▶ [Assignment]:
Count the lines below that contain the word "each", and state only that number.

▶ [Source records]:

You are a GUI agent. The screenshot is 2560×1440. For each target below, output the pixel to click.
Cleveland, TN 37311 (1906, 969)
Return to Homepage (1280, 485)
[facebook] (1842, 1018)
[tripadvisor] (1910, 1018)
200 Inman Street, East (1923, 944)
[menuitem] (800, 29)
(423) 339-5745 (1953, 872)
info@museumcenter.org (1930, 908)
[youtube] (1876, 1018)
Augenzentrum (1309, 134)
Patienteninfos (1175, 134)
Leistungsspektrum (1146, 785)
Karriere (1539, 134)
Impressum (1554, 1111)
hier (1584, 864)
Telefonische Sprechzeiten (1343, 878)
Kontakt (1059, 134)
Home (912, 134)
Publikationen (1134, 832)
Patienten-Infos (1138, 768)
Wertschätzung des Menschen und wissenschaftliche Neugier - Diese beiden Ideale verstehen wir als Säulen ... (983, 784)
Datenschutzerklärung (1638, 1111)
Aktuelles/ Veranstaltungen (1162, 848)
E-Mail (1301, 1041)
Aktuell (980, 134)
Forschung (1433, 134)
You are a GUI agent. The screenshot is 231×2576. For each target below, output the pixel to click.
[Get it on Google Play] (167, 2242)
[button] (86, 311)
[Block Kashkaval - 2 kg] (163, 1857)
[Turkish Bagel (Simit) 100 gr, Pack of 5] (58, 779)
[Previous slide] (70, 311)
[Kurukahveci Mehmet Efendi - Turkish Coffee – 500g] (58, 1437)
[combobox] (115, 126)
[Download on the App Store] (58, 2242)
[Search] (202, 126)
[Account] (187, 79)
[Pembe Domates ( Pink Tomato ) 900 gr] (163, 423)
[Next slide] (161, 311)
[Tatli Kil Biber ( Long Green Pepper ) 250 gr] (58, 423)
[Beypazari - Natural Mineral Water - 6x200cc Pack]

▶ [Exercise answer]:
2